Task goal:
Reproduce the following lines verbatim, without altering, omitting, or adding anything.

▬▬▬▬▬▬▬▬▬▬

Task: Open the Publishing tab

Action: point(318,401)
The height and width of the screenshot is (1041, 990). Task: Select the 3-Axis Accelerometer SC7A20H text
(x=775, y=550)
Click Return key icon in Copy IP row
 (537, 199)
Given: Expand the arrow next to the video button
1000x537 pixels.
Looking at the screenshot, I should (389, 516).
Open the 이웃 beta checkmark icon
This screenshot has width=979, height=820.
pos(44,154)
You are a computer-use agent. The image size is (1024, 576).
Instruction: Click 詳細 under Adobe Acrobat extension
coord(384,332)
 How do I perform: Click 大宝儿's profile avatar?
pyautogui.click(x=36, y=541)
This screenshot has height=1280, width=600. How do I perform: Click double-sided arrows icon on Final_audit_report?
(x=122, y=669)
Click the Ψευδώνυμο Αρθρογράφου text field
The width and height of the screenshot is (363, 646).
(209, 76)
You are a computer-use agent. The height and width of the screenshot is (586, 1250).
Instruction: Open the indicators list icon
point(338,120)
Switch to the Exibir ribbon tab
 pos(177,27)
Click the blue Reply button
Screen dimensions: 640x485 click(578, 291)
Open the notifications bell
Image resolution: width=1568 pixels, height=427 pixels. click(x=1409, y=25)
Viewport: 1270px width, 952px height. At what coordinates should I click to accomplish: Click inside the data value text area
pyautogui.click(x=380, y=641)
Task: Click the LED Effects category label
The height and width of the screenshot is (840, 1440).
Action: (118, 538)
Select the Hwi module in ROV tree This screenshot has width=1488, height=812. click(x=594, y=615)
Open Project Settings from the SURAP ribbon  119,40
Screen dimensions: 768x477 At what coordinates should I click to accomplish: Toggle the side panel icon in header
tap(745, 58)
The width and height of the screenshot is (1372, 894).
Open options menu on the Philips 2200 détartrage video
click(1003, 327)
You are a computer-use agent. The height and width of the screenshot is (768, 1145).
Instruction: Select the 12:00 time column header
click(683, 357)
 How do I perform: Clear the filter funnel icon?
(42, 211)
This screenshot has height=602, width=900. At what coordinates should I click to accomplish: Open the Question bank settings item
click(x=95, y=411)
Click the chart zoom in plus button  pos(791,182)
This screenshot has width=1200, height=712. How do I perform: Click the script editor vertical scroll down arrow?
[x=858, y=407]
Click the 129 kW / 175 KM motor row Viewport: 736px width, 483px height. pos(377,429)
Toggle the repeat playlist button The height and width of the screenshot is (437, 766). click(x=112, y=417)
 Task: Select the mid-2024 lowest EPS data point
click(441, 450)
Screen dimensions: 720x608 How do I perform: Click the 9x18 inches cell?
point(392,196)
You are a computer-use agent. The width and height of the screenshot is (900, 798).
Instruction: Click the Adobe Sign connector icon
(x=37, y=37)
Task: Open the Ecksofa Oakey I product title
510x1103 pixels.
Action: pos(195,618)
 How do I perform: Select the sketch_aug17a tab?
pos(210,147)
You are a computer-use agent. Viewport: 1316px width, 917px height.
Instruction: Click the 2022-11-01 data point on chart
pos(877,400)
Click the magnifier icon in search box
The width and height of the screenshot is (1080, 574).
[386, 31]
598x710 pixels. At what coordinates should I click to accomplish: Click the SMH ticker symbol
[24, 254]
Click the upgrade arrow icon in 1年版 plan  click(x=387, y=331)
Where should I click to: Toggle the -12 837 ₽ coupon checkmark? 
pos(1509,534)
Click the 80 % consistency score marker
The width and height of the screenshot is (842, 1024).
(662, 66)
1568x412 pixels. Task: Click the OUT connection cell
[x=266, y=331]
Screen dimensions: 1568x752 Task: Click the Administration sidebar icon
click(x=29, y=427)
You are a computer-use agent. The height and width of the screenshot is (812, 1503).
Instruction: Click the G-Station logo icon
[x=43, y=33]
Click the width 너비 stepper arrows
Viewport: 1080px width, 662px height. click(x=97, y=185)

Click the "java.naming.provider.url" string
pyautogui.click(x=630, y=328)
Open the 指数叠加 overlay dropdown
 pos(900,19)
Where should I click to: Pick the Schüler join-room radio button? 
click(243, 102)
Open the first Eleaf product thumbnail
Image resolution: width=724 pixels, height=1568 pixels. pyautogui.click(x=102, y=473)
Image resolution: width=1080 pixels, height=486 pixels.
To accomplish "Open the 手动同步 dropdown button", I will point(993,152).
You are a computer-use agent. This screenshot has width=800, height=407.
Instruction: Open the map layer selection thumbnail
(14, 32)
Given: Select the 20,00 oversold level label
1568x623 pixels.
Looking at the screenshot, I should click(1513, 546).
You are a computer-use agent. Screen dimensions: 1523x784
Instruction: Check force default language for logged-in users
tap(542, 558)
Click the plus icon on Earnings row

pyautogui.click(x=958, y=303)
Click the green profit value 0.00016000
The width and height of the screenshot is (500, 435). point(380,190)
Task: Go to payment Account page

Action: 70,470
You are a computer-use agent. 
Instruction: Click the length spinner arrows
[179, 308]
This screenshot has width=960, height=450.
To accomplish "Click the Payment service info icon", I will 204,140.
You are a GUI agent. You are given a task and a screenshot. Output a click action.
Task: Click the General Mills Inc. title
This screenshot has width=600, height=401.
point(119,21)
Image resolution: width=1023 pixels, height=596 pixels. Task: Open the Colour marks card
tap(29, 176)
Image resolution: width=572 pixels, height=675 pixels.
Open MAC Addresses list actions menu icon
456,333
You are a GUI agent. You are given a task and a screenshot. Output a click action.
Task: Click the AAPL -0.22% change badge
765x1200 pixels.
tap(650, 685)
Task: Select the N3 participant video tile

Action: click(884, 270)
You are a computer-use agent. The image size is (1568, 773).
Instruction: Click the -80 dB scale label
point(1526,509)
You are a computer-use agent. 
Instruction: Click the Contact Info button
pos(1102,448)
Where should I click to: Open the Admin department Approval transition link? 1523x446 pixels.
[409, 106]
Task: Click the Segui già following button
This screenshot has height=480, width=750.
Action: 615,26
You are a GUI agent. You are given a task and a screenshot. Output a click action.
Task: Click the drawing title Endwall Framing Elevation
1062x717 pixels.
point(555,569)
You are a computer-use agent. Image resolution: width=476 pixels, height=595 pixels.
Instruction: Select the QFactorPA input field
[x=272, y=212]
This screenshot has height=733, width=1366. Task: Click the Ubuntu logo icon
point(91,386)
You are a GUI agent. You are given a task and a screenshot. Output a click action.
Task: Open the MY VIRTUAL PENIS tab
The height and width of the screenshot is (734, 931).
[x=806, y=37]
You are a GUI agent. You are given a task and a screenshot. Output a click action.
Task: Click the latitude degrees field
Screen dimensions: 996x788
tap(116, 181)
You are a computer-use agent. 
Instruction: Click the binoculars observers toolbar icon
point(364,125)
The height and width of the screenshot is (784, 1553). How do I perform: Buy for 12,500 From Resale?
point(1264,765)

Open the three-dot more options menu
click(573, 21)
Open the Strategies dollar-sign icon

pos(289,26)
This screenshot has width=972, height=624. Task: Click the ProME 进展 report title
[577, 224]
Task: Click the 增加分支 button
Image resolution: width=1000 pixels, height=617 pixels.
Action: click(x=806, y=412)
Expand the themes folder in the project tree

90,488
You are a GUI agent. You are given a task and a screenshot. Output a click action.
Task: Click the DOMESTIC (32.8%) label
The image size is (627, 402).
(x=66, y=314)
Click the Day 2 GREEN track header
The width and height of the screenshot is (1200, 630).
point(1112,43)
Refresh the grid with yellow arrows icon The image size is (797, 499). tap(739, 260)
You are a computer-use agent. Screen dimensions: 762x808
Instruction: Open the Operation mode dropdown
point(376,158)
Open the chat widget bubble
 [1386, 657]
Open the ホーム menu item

▬▬▬▬▬▬▬▬▬▬

Task result:
Task: Open the Publishing tab

Action: point(318,401)
The height and width of the screenshot is (1041, 990). Task: Select the 3-Axis Accelerometer SC7A20H text
(x=775, y=550)
Click Return key icon in Copy IP row
 (537, 199)
Given: Expand the arrow next to the video button
1000x537 pixels.
Looking at the screenshot, I should (389, 516).
Open the 이웃 beta checkmark icon
This screenshot has width=979, height=820.
pos(44,154)
You are a computer-use agent. The image size is (1024, 576).
Instruction: Click 詳細 under Adobe Acrobat extension
coord(384,332)
 How do I perform: Click 大宝儿's profile avatar?
pyautogui.click(x=36, y=541)
This screenshot has height=1280, width=600. How do I perform: Click double-sided arrows icon on Final_audit_report?
(x=122, y=669)
Click the Ψευδώνυμο Αρθρογράφου text field
The width and height of the screenshot is (363, 646).
(209, 76)
You are a computer-use agent. The height and width of the screenshot is (586, 1250).
Instruction: Open the indicators list icon
point(338,120)
Switch to the Exibir ribbon tab
 pos(177,27)
Click the blue Reply button
Screen dimensions: 640x485 click(578, 291)
Open the notifications bell
Image resolution: width=1568 pixels, height=427 pixels. click(x=1409, y=25)
Viewport: 1270px width, 952px height. At what coordinates should I click to accomplish: Click inside the data value text area
pyautogui.click(x=380, y=641)
Task: Click the LED Effects category label
The height and width of the screenshot is (840, 1440).
Action: (118, 538)
Select the Hwi module in ROV tree This screenshot has width=1488, height=812. click(x=594, y=615)
Open Project Settings from the SURAP ribbon  119,40
Screen dimensions: 768x477 At what coordinates should I click to accomplish: Toggle the side panel icon in header
tap(745, 58)
The width and height of the screenshot is (1372, 894).
Open options menu on the Philips 2200 détartrage video
click(1003, 327)
You are a computer-use agent. The height and width of the screenshot is (768, 1145).
Instruction: Select the 12:00 time column header
click(683, 357)
 How do I perform: Clear the filter funnel icon?
(42, 211)
This screenshot has height=602, width=900. At what coordinates should I click to accomplish: Open the Question bank settings item
click(x=95, y=411)
Click the chart zoom in plus button  pos(791,182)
This screenshot has width=1200, height=712. How do I perform: Click the script editor vertical scroll down arrow?
[x=858, y=407]
Click the 129 kW / 175 KM motor row Viewport: 736px width, 483px height. pos(377,429)
Toggle the repeat playlist button The height and width of the screenshot is (437, 766). click(x=112, y=417)
 Task: Select the mid-2024 lowest EPS data point
click(441, 450)
Screen dimensions: 720x608 How do I perform: Click the 9x18 inches cell?
point(392,196)
You are a computer-use agent. The width and height of the screenshot is (900, 798).
Instruction: Click the Adobe Sign connector icon
(x=37, y=37)
Task: Open the Ecksofa Oakey I product title
510x1103 pixels.
Action: pos(195,618)
 How do I perform: Select the sketch_aug17a tab?
pos(210,147)
You are a computer-use agent. Viewport: 1316px width, 917px height.
Instruction: Click the 2022-11-01 data point on chart
pos(877,400)
Click the magnifier icon in search box
The width and height of the screenshot is (1080, 574).
[386, 31]
598x710 pixels. At what coordinates should I click to accomplish: Click the SMH ticker symbol
[24, 254]
Click the upgrade arrow icon in 1年版 plan  click(x=387, y=331)
Where should I click to: Toggle the -12 837 ₽ coupon checkmark? 
pos(1509,534)
Click the 80 % consistency score marker
The width and height of the screenshot is (842, 1024).
(662, 66)
1568x412 pixels. Task: Click the OUT connection cell
[x=266, y=331]
Screen dimensions: 1568x752 Task: Click the Administration sidebar icon
click(x=29, y=427)
You are a computer-use agent. The height and width of the screenshot is (812, 1503).
Instruction: Click the G-Station logo icon
[x=43, y=33]
Click the width 너비 stepper arrows
Viewport: 1080px width, 662px height. click(x=97, y=185)

Click the "java.naming.provider.url" string
pyautogui.click(x=630, y=328)
Open the 指数叠加 overlay dropdown
 pos(900,19)
Where should I click to: Pick the Schüler join-room radio button? 
click(243, 102)
Open the first Eleaf product thumbnail
Image resolution: width=724 pixels, height=1568 pixels. pyautogui.click(x=102, y=473)
Image resolution: width=1080 pixels, height=486 pixels.
To accomplish "Open the 手动同步 dropdown button", I will point(993,152).
You are a computer-use agent. This screenshot has width=800, height=407.
Instruction: Open the map layer selection thumbnail
(14, 32)
Given: Select the 20,00 oversold level label
1568x623 pixels.
Looking at the screenshot, I should click(1513, 546).
You are a computer-use agent. Screen dimensions: 1523x784
Instruction: Check force default language for logged-in users
tap(542, 558)
Click the plus icon on Earnings row

pyautogui.click(x=958, y=303)
Click the green profit value 0.00016000
The width and height of the screenshot is (500, 435). point(380,190)
Task: Go to payment Account page

Action: 70,470
You are a computer-use agent. 
Instruction: Click the length spinner arrows
[179, 308]
This screenshot has width=960, height=450.
To accomplish "Click the Payment service info icon", I will 204,140.
You are a GUI agent. You are given a task and a screenshot. Output a click action.
Task: Click the General Mills Inc. title
This screenshot has width=600, height=401.
point(119,21)
Image resolution: width=1023 pixels, height=596 pixels. Task: Open the Colour marks card
tap(29, 176)
Image resolution: width=572 pixels, height=675 pixels.
Open MAC Addresses list actions menu icon
456,333
You are a GUI agent. You are given a task and a screenshot. Output a click action.
Task: Click the AAPL -0.22% change badge
765x1200 pixels.
tap(650, 685)
Task: Select the N3 participant video tile

Action: click(884, 270)
You are a computer-use agent. The image size is (1568, 773).
Instruction: Click the -80 dB scale label
point(1526,509)
You are a computer-use agent. 
Instruction: Click the Contact Info button
pos(1102,448)
Where should I click to: Open the Admin department Approval transition link? 1523x446 pixels.
[409, 106]
Task: Click the Segui già following button
This screenshot has height=480, width=750.
Action: 615,26
You are a GUI agent. You are given a task and a screenshot. Output a click action.
Task: Click the drawing title Endwall Framing Elevation
1062x717 pixels.
point(555,569)
You are a computer-use agent. Image resolution: width=476 pixels, height=595 pixels.
Instruction: Select the QFactorPA input field
[x=272, y=212]
This screenshot has height=733, width=1366. Task: Click the Ubuntu logo icon
point(91,386)
You are a GUI agent. You are given a task and a screenshot. Output a click action.
Task: Open the MY VIRTUAL PENIS tab
The height and width of the screenshot is (734, 931).
[x=806, y=37]
You are a GUI agent. You are given a task and a screenshot. Output a click action.
Task: Click the latitude degrees field
Screen dimensions: 996x788
tap(116, 181)
You are a computer-use agent. 
Instruction: Click the binoculars observers toolbar icon
point(364,125)
The height and width of the screenshot is (784, 1553). How do I perform: Buy for 12,500 From Resale?
point(1264,765)

Open the three-dot more options menu
click(573, 21)
Open the Strategies dollar-sign icon

pos(289,26)
This screenshot has width=972, height=624. Task: Click the ProME 进展 report title
[577, 224]
Task: Click the 增加分支 button
Image resolution: width=1000 pixels, height=617 pixels.
Action: click(x=806, y=412)
Expand the themes folder in the project tree

90,488
You are a GUI agent. You are given a task and a screenshot. Output a click action.
Task: Click the DOMESTIC (32.8%) label
The image size is (627, 402).
(x=66, y=314)
Click the Day 2 GREEN track header
The width and height of the screenshot is (1200, 630).
point(1112,43)
Refresh the grid with yellow arrows icon The image size is (797, 499). tap(739, 260)
You are a computer-use agent. Screen dimensions: 762x808
Instruction: Open the Operation mode dropdown
point(376,158)
Open the chat widget bubble
 [1386, 657]
Open the ホーム menu item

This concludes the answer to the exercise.